SHORT TASK. Rescale the material from the line containing "You are a computer-use agent. The" through the line containing "I will 1085,215.", inclusive, reproducing every line with its request. Multiply only the coordinates in the answers by 0.25 and round each to a whole number with halves rounded up, leaving all other numbers unchanged.

(Stored dataset entries)
+++

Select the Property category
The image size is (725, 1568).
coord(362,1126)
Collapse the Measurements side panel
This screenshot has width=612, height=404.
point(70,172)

+++

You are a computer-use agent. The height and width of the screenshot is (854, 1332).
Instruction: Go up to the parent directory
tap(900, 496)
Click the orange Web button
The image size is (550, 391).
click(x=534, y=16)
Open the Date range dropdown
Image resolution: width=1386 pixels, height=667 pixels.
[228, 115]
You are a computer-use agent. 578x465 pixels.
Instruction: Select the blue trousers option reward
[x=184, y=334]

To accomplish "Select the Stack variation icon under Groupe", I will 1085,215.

+++

TASK RESPONSE.
You are a computer-use agent. The height and width of the screenshot is (854, 1332).
Instruction: Go up to the parent directory
tap(225, 124)
Click the orange Web button
The image size is (550, 391).
click(x=134, y=4)
Open the Date range dropdown
Image resolution: width=1386 pixels, height=667 pixels.
[57, 29]
You are a computer-use agent. 578x465 pixels.
Instruction: Select the blue trousers option reward
[x=46, y=84]

To accomplish "Select the Stack variation icon under Groupe", I will 271,54.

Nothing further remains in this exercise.